*** Working data
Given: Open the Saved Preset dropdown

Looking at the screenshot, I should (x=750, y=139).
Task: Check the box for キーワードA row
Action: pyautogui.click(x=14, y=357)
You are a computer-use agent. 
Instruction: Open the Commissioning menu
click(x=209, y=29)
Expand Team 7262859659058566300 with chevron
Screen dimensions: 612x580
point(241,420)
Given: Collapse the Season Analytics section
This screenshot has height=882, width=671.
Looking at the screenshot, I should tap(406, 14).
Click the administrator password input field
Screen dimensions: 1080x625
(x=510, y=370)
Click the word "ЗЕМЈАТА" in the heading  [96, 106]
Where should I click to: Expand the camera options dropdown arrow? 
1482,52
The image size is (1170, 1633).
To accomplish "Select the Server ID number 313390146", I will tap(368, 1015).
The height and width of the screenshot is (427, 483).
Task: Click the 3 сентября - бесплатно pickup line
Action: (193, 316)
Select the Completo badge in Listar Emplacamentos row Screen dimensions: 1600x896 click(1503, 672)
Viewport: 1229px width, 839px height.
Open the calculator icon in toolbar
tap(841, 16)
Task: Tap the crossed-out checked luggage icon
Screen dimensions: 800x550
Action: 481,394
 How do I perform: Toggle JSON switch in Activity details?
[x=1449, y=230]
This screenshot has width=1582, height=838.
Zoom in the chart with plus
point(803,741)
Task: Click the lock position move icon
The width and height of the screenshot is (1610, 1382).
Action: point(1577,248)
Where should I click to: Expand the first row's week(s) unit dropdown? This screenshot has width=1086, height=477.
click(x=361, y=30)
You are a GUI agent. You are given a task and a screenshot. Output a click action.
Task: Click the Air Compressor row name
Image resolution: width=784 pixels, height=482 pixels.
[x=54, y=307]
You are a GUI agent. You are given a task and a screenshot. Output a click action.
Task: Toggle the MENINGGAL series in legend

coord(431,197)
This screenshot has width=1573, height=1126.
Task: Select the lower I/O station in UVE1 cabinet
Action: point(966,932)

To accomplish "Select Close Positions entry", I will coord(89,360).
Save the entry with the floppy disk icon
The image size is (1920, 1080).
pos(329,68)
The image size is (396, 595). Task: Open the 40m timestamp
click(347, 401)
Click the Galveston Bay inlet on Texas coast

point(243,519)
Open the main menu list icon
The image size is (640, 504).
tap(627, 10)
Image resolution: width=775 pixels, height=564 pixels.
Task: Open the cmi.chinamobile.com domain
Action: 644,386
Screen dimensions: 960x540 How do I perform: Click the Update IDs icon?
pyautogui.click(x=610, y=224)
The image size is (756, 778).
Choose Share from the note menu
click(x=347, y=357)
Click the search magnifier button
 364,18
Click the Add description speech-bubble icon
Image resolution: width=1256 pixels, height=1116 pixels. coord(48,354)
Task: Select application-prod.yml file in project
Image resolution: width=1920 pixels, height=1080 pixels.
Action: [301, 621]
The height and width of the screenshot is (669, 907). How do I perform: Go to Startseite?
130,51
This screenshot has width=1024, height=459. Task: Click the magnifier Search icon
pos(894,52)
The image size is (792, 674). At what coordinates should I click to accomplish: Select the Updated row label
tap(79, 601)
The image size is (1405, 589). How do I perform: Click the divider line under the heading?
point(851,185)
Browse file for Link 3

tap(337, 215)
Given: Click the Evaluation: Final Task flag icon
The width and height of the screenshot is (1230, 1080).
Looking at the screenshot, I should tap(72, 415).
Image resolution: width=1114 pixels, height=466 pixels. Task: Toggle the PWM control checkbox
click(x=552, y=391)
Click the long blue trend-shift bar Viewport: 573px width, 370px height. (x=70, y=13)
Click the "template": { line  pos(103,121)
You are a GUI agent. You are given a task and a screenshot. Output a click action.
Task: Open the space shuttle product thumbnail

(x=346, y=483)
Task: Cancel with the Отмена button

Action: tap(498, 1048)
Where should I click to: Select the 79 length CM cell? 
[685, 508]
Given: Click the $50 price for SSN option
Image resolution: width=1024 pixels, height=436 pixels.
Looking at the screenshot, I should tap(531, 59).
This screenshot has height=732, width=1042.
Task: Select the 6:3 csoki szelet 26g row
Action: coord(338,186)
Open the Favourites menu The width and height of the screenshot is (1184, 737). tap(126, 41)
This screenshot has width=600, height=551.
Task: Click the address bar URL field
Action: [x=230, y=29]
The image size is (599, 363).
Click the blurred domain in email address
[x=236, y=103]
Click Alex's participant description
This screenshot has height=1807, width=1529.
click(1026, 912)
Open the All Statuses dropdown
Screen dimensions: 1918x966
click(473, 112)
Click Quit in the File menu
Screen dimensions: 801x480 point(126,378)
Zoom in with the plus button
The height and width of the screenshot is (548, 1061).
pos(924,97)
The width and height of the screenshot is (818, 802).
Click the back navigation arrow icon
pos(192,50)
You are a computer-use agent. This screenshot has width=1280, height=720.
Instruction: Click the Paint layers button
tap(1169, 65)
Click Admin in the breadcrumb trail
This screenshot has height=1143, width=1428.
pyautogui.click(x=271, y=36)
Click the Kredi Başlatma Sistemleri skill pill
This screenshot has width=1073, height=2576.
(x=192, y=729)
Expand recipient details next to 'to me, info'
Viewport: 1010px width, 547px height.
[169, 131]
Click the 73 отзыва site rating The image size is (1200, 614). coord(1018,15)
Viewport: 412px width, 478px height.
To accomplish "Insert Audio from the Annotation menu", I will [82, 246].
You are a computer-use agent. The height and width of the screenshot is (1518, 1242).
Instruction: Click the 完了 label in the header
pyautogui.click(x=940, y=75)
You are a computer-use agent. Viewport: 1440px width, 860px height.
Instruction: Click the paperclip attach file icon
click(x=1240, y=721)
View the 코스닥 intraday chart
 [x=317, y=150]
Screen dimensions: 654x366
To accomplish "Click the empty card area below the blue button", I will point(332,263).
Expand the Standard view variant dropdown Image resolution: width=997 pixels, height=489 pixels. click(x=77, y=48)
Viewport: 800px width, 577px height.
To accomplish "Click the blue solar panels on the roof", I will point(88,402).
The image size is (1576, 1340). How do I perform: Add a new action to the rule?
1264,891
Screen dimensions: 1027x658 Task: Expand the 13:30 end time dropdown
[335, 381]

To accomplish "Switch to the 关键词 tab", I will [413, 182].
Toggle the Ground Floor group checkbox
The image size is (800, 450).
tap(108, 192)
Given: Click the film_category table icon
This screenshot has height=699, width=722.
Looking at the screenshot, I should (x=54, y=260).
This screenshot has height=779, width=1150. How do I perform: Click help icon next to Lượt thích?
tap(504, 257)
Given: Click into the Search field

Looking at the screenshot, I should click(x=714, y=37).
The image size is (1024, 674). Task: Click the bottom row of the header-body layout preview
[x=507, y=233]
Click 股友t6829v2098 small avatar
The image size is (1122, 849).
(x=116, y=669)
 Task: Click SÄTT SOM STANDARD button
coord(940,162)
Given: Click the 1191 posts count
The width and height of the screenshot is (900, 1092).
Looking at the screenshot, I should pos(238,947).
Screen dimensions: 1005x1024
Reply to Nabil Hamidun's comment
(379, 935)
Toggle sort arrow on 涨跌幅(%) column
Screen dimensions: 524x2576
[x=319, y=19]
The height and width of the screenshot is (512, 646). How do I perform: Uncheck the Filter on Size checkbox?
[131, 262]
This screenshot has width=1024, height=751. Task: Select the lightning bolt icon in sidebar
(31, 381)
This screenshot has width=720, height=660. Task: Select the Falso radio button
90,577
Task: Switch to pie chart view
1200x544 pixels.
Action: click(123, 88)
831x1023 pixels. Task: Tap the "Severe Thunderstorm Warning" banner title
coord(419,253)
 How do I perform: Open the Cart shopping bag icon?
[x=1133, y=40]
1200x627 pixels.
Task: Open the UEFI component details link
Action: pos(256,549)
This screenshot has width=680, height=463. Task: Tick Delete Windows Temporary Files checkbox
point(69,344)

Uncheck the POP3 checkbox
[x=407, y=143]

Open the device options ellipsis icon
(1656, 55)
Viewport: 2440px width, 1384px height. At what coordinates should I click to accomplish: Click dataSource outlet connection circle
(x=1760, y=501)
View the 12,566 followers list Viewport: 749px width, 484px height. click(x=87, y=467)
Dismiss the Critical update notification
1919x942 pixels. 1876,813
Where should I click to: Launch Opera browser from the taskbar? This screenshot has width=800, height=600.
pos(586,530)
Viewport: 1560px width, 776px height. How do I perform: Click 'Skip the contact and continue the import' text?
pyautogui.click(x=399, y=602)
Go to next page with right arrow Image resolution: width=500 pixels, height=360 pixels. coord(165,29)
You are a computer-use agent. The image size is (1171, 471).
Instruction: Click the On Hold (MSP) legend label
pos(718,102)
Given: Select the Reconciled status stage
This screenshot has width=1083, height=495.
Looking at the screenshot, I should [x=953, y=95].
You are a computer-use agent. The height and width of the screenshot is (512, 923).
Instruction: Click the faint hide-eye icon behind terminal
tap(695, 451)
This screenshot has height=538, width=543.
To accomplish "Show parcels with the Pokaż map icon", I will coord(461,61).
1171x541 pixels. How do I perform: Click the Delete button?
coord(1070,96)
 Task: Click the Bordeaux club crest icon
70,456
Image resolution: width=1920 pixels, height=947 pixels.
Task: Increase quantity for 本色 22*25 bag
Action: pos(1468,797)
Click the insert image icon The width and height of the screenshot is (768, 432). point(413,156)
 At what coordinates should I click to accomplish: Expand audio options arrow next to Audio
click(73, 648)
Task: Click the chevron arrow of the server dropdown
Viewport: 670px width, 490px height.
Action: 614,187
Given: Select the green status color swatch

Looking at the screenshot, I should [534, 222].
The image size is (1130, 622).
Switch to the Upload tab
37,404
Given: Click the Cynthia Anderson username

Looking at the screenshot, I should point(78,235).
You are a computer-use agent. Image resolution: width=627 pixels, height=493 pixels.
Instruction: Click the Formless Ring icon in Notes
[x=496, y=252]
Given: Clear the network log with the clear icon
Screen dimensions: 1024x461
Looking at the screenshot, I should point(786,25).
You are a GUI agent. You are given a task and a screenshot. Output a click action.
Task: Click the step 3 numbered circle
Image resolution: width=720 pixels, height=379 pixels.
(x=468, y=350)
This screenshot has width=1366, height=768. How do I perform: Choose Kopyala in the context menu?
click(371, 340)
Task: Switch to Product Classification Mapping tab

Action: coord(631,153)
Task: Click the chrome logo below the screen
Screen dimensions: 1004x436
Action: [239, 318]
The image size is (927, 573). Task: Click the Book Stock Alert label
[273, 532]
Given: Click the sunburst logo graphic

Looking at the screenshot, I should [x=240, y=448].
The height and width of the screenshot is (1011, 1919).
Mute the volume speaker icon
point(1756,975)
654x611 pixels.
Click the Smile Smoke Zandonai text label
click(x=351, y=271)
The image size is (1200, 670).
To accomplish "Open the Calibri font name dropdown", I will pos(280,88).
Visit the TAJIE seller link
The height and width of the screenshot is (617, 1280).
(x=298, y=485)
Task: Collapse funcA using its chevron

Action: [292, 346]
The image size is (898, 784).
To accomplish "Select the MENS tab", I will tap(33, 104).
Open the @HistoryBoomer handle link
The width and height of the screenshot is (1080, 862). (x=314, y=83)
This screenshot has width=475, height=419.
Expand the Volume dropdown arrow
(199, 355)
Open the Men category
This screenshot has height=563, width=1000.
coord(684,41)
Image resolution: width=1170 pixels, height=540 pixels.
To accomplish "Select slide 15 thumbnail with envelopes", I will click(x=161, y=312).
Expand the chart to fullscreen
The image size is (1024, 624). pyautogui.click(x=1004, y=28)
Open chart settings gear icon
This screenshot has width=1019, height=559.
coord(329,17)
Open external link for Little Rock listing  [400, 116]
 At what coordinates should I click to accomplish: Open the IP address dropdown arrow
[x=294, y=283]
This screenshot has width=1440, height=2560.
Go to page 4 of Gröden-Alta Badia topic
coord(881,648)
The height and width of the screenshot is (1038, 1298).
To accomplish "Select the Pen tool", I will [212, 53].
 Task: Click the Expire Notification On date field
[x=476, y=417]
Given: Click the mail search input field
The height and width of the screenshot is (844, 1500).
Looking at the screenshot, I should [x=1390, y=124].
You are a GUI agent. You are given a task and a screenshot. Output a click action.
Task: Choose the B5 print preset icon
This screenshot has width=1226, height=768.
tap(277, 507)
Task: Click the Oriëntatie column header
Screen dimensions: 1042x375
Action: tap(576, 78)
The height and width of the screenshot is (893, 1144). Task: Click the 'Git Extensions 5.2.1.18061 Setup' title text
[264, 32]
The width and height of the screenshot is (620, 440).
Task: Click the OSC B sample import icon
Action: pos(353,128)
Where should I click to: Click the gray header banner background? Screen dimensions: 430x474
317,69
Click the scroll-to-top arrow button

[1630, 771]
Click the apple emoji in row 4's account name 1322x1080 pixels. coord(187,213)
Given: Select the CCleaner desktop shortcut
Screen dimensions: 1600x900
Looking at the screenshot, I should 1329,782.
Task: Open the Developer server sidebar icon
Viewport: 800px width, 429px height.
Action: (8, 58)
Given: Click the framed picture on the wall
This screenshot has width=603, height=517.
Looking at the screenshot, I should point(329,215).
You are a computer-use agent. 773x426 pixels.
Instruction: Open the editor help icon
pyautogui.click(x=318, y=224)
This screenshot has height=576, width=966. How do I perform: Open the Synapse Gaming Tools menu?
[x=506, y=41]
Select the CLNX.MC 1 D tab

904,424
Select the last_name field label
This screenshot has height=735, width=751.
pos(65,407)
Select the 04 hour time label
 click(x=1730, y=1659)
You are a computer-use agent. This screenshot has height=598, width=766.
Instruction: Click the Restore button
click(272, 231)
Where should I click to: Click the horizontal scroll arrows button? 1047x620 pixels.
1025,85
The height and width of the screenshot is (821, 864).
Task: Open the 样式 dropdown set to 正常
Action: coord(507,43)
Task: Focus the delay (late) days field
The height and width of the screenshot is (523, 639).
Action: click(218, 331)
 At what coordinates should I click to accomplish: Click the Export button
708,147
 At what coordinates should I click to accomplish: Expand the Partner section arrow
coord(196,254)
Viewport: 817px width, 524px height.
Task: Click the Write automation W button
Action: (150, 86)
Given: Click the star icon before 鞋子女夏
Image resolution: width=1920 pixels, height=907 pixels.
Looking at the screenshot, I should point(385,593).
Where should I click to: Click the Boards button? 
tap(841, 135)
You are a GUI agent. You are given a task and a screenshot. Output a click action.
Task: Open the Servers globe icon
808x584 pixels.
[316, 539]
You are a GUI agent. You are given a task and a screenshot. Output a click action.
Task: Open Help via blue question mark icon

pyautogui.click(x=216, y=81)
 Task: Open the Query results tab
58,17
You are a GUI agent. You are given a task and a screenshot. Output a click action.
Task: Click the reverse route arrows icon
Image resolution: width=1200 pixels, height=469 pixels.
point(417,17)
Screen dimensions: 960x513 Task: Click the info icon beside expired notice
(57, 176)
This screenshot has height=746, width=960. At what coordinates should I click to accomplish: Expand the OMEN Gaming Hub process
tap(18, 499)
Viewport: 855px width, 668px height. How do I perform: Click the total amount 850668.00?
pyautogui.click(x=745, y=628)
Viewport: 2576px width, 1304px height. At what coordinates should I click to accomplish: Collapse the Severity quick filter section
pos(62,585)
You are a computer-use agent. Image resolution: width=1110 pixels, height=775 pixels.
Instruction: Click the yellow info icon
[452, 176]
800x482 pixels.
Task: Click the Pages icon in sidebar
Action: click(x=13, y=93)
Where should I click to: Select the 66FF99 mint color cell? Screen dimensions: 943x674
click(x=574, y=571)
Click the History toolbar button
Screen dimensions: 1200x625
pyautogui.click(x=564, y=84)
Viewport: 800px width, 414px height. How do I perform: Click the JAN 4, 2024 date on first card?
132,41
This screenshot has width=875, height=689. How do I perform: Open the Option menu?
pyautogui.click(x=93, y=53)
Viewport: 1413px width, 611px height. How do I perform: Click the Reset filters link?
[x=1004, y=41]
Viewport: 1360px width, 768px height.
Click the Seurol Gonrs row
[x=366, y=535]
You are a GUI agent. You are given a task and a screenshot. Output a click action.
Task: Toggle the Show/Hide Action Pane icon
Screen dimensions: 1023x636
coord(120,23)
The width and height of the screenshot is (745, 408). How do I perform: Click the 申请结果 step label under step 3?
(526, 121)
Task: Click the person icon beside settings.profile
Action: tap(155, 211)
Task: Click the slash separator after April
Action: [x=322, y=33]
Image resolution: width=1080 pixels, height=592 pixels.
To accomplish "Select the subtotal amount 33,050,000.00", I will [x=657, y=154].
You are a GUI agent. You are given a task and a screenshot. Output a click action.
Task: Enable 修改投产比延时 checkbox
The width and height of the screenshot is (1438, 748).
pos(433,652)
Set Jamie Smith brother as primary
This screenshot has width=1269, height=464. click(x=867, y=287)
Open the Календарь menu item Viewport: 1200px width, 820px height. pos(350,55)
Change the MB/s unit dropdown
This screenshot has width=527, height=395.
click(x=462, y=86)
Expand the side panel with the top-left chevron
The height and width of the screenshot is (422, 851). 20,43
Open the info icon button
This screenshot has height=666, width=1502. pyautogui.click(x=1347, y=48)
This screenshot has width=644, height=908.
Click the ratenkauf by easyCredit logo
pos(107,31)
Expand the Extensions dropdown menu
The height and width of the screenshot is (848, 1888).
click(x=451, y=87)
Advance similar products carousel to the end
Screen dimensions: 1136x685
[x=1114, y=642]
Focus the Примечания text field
******
### Task prompt
With the line holding "Task: Open the Query results tab" as the first and the line holding "You are a computer-use agent. Image resolution: width=1110" as the last, please transcribe exactly the lines of the material above in that range and nothing else.

### Result for this exercise
 Task: Open the Query results tab
58,17
You are a GUI agent. You are given a task and a screenshot. Output a click action.
Task: Click the reverse route arrows icon
Image resolution: width=1200 pixels, height=469 pixels.
point(417,17)
Screen dimensions: 960x513 Task: Click the info icon beside expired notice
(57, 176)
This screenshot has height=746, width=960. At what coordinates should I click to accomplish: Expand the OMEN Gaming Hub process
tap(18, 499)
Viewport: 855px width, 668px height. How do I perform: Click the total amount 850668.00?
pyautogui.click(x=745, y=628)
Viewport: 2576px width, 1304px height. At what coordinates should I click to accomplish: Collapse the Severity quick filter section
pos(62,585)
You are a computer-use agent. Image resolution: width=1110 pixels, height=775 pixels.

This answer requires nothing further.